Outros professores judeus também contaram parábolas de reis ou chefes de
família indo embora e voltando para encontrar cônjuges ou servos fiéis ou
infiéis. Os leitores do primeiro século ouviram histórias suficientes sobre
esses eventos (inclusive na Bíblia - Pv 7:19-20) para se relacionar bem com a
imagem. Os escravos desempenhavam muitos papéis diferentes, mas em uma casa com
escravos suficientes para a especialização, o papel do porteiro era
proeminente, porque ele possuía as chaves do mestre, mantinha visitantes
indesejados fora e verificava outros escravos que saíam das instalações. Mas
com o prestígio relativo da posição do porteiro (alguns até eram casados com
mulheres libertas) vinham também grandes responsabilidades.
13:35.
As horas da noite que Jesus menciona representam a divisão romana da noite em
quatro vigílias (quando havia o suficiente, os guardas podiam fazer turnos
nessas vigílias). A única garantia de Jesus é que ele virá à noite, enquanto o
servo fica de guarda.
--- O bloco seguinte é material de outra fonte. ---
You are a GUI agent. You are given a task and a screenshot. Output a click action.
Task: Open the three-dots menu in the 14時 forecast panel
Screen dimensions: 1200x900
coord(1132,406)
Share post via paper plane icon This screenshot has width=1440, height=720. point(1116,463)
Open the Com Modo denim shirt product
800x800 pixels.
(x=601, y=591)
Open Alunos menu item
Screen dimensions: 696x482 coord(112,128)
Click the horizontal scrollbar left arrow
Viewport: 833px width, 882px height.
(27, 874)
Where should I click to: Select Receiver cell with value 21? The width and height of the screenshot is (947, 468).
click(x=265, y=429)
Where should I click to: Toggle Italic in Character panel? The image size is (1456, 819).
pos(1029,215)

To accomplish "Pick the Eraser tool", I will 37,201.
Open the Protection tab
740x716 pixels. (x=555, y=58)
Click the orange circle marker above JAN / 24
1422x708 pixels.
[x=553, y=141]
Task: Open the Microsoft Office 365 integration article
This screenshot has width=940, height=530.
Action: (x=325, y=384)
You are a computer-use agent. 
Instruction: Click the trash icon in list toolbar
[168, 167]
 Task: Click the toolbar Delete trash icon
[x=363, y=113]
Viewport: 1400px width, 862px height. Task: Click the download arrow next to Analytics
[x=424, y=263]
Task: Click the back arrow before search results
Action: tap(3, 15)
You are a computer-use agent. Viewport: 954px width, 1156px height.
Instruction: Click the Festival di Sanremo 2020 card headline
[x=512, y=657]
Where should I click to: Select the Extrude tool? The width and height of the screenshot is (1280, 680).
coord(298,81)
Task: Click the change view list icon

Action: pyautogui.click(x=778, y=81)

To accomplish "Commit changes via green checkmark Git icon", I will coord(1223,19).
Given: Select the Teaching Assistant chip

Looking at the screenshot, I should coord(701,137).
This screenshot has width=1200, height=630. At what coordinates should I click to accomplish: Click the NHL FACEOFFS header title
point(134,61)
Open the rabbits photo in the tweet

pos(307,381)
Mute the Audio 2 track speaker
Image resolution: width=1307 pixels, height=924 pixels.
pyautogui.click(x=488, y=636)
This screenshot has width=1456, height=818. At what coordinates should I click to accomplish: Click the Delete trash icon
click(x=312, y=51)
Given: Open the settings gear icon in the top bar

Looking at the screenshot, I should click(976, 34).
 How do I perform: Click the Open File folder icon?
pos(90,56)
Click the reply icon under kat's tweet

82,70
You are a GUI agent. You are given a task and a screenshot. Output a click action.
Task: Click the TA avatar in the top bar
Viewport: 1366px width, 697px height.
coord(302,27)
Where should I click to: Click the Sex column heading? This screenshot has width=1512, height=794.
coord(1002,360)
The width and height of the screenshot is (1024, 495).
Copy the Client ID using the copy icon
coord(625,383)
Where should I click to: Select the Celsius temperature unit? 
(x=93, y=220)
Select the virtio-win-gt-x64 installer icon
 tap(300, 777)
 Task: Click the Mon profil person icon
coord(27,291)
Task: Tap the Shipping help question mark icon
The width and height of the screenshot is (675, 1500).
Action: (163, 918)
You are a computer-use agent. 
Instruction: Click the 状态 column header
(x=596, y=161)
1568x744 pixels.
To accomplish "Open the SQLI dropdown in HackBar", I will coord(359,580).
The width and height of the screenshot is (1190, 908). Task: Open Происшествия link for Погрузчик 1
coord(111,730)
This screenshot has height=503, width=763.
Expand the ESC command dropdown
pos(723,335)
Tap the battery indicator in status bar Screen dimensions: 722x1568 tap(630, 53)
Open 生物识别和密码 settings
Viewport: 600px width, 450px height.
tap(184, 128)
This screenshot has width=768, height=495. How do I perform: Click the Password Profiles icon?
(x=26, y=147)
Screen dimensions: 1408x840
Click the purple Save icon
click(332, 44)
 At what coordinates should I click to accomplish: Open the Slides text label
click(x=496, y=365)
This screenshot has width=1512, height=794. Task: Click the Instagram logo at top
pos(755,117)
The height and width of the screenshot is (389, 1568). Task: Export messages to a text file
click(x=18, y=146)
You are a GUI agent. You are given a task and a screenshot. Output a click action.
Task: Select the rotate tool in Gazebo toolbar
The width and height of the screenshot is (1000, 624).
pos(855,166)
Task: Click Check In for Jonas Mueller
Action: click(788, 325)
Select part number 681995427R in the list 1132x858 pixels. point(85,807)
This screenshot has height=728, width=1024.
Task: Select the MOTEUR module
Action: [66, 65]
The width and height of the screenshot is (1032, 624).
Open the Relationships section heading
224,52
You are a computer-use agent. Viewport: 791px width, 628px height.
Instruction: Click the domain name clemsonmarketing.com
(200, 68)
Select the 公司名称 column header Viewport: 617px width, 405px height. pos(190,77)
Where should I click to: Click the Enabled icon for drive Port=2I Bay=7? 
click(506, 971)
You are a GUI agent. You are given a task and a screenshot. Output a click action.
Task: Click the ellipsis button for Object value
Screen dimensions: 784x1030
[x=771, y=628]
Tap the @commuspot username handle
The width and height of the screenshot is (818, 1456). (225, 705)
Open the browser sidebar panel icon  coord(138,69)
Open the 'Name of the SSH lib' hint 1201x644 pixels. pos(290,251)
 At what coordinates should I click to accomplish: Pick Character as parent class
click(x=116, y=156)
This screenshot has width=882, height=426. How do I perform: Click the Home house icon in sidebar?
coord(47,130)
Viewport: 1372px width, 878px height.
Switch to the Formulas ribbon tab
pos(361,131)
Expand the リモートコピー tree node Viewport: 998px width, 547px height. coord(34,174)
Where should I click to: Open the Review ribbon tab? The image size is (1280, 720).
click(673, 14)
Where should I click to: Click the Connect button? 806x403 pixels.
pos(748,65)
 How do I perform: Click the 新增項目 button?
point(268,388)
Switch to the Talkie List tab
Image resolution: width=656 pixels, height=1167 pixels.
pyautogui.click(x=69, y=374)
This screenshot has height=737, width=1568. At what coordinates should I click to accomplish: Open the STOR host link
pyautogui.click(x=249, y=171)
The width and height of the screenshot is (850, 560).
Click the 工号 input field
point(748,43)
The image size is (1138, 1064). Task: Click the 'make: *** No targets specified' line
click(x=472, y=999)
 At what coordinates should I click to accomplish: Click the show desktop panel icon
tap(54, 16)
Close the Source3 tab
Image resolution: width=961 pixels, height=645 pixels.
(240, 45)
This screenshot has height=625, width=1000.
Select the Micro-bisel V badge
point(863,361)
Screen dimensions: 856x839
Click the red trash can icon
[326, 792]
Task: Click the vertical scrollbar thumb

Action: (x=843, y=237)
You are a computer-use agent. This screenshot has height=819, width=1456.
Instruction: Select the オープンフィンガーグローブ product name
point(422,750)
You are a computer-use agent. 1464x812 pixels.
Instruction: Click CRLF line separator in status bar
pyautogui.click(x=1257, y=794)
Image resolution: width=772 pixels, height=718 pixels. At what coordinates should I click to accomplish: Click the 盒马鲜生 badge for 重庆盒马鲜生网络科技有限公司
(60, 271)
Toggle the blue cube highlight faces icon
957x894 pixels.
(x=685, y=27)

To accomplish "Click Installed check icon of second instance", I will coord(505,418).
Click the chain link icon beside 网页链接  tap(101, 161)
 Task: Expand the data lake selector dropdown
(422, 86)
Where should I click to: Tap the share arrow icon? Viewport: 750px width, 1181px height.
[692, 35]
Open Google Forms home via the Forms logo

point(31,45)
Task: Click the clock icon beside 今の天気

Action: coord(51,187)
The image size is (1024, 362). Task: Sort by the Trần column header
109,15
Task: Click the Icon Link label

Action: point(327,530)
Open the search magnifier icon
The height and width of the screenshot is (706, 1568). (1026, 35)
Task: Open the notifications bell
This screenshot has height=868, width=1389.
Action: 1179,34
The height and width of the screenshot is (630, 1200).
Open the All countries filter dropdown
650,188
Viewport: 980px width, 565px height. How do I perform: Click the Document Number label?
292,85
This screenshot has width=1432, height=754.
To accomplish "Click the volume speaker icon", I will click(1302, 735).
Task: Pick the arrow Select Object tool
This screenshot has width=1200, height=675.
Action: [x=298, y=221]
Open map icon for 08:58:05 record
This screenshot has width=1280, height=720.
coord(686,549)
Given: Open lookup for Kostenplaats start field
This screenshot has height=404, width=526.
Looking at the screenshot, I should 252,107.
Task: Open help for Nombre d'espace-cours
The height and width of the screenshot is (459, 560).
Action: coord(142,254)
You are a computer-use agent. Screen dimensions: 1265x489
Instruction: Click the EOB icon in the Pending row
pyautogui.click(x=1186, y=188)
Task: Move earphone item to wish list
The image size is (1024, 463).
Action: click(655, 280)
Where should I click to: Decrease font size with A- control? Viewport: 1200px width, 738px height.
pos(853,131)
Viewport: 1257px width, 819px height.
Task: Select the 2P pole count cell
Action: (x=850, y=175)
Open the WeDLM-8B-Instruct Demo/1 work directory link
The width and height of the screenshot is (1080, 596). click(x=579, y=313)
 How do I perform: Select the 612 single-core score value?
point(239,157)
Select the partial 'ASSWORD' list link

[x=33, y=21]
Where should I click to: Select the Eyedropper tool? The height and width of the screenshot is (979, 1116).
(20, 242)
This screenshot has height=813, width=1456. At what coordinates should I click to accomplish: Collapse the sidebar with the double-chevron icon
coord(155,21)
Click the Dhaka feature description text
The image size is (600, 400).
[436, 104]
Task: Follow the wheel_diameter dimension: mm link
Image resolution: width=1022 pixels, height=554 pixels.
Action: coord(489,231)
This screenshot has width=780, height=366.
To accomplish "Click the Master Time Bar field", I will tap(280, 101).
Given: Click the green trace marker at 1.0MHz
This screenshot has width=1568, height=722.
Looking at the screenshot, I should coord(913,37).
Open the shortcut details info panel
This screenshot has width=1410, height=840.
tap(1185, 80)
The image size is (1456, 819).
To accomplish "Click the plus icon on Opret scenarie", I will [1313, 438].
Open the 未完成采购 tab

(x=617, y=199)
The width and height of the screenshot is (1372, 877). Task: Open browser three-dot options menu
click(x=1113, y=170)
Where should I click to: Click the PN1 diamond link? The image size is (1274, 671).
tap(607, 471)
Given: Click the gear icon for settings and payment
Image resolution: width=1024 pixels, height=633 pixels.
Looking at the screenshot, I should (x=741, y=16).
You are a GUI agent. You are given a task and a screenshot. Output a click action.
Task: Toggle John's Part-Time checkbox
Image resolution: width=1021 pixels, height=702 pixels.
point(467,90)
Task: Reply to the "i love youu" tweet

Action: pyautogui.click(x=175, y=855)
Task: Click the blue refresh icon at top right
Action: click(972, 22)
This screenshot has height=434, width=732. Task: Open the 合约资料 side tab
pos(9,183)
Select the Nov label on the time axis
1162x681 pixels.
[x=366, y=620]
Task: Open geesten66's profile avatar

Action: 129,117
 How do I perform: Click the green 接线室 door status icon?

Na maior parte do antigo Mediterrâneo, o canto final de
um galo poderia funcionar como um despertador moderno, sinalizando o advento do
amanhecer; mas, neste contexto, pode se referir à “vigília” com esse nome, o
quarto da noite depois da meia-noite (ver comentário em 14:30, 72).
Como as estradas estavam infestadas de ladrões,
não se esperava que o mestre viajasse à noite, quando isso era desnecessário.
Assim, um escravo poderia ser pego de surpresa se o mestre voltasse à noite.
13:36-37. Adormecer em um posto de guarda levaria à punição.